The slightly concave body and the brushed-silver faceplate give the phone an understated yet hip appearance. The base, which houses the battery pack, isn't particularly thick, and the handset is also svelte. That slim design translates into one significant drawback: we repeatedly knocked the handset out of the charger. Additionally, both the LCD and the earpiece area are a bit small. The keypad and the LCD are both backlit, and a headphone jack and a decent-sounding built-in speakerphone enable hands-free chatting.

The handset's layout is overcomplicated, however, and several buttons have two or more purposes. Operation would be far easier if Uniden had incorporated some of those functions into the menus. Volume adjustment is next to the Talk and End keys; it would have been handier on the side. The company did a better job with the base, which has a small LCD but also its own keypad, well-organized controls, and a large built-in speakerphone.

This Uniden has its fair share of features. It can support a second handset, which is sold separately. If you definitely want that extra, look to the slightly more expensive step-up model, the TRU4465-2. Registering the additional handset is easy, but you'll have to program each phone individually.

The TRU4465 comes with its own digital answering system; it also supports caller ID and call waiting if you subscribe through your phone company. Each handset has a helpful LED that lights up when messages are waiting. Pressing the RocketDial button automatically dials your most frequently called number, and any-key answer is convenient for the fumble-fingered. The phone book can store up to 100 names and numbers--in this respect, the TRU4465 blows away many 2.4GHz expandable AT&T models, which can handle only half that many entries.

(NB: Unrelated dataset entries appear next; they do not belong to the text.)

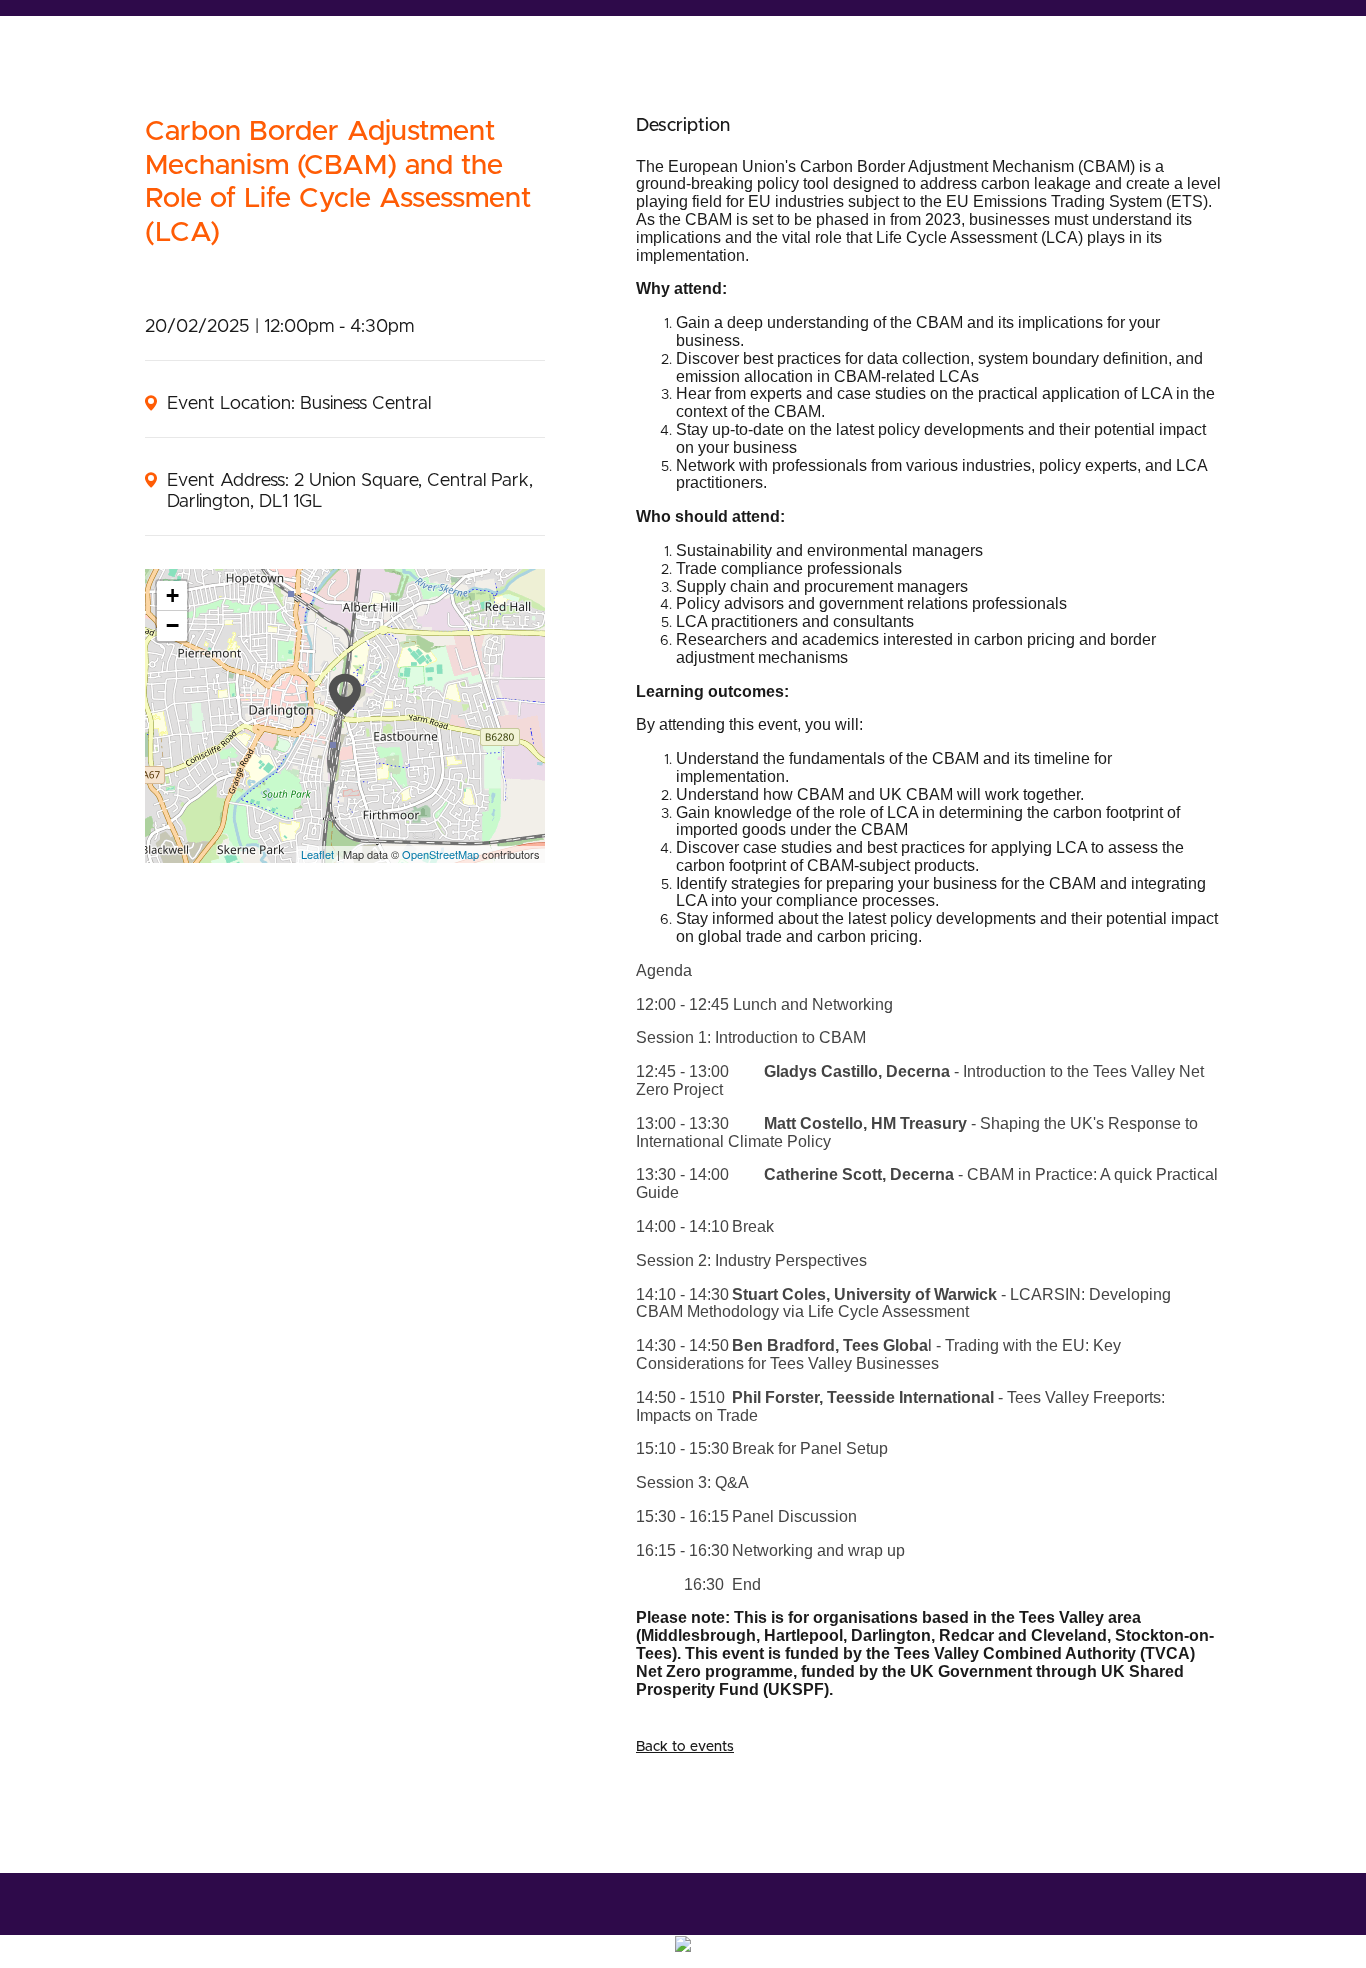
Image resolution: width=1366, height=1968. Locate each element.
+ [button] (172, 595)
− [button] (172, 625)
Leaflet (317, 854)
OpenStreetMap (440, 854)
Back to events (685, 1747)
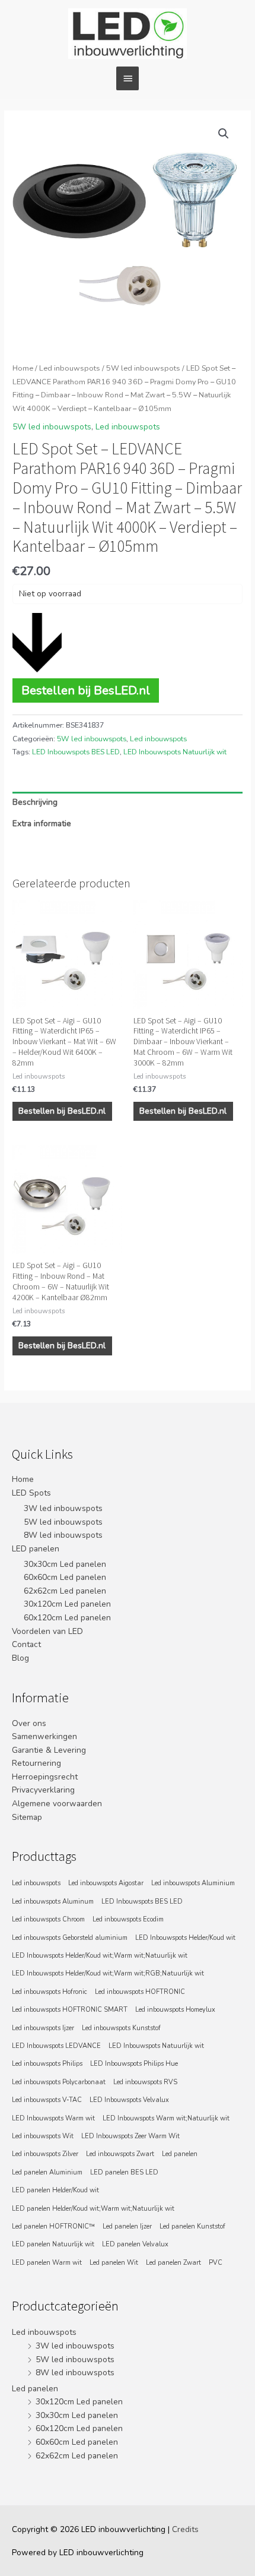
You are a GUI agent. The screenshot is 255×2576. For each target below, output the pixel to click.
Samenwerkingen (44, 1736)
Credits (185, 2529)
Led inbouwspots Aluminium (193, 1883)
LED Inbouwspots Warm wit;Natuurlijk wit (166, 2118)
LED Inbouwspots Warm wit (53, 2118)
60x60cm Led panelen (65, 1577)
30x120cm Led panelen (67, 1604)
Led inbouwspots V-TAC (47, 2099)
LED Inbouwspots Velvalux (129, 2099)
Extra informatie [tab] (41, 823)
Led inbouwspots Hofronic (49, 1991)
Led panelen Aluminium (47, 2172)
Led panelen (179, 2154)
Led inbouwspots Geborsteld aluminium (70, 1937)
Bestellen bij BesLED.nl (85, 690)
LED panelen (35, 1548)
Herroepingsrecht (45, 1776)
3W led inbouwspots (63, 1508)
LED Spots (31, 1493)
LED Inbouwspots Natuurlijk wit (175, 752)
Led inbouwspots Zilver (45, 2154)
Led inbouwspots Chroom (48, 1919)
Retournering (36, 1763)
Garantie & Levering (49, 1750)
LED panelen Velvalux (135, 2244)
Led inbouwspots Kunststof (121, 2028)
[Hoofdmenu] (127, 78)
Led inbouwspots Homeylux (175, 2009)
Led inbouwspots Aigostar (106, 1883)
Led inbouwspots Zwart (120, 2154)
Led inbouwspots (69, 368)
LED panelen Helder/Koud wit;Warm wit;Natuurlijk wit (93, 2208)
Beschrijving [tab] (35, 802)
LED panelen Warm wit (47, 2262)
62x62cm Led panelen (65, 1591)
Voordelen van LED (47, 1631)
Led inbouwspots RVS (145, 2082)
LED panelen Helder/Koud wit (55, 2190)
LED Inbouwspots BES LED (76, 752)
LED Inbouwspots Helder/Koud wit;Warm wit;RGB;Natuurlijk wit (108, 1973)
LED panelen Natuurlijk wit (53, 2244)
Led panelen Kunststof (192, 2226)
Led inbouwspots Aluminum (53, 1901)
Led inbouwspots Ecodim (128, 1919)
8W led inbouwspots (63, 1535)
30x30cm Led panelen (65, 1564)
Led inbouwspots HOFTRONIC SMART (70, 2009)
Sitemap (27, 1817)
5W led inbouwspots (143, 368)
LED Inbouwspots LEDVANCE (56, 2045)
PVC (215, 2262)
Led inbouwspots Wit (43, 2136)
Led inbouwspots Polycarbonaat (59, 2082)
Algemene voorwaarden (57, 1803)
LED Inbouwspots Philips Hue (134, 2063)
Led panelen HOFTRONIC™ (53, 2226)
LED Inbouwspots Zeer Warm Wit (130, 2136)
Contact (26, 1644)
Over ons (29, 1723)
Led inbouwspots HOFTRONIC (140, 1991)
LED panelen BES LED (124, 2172)
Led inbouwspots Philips (47, 2063)
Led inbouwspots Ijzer (43, 2028)
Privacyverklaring (43, 1790)
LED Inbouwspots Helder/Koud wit (185, 1937)
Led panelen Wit (114, 2262)
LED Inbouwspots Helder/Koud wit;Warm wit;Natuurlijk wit (99, 1955)
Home (22, 368)
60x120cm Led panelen (67, 1617)
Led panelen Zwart (173, 2262)
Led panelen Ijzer (127, 2226)
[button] (223, 133)
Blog (20, 1658)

Battery life rises above average; in our tests, the TRU4465 exceeded the 6-hour talk time but fell a day short of the rated 10-day standby time. As we already mentioned, the unit gets excellent distance, but the overall audio quality we experienced wasn't superb. Callers occasionally sounded somewhat distant, as if they were at the bottom of a well. In sum, we give the TRU4465 high marks for range and battery life, but some design quirks and subpar call quality may turn off some users.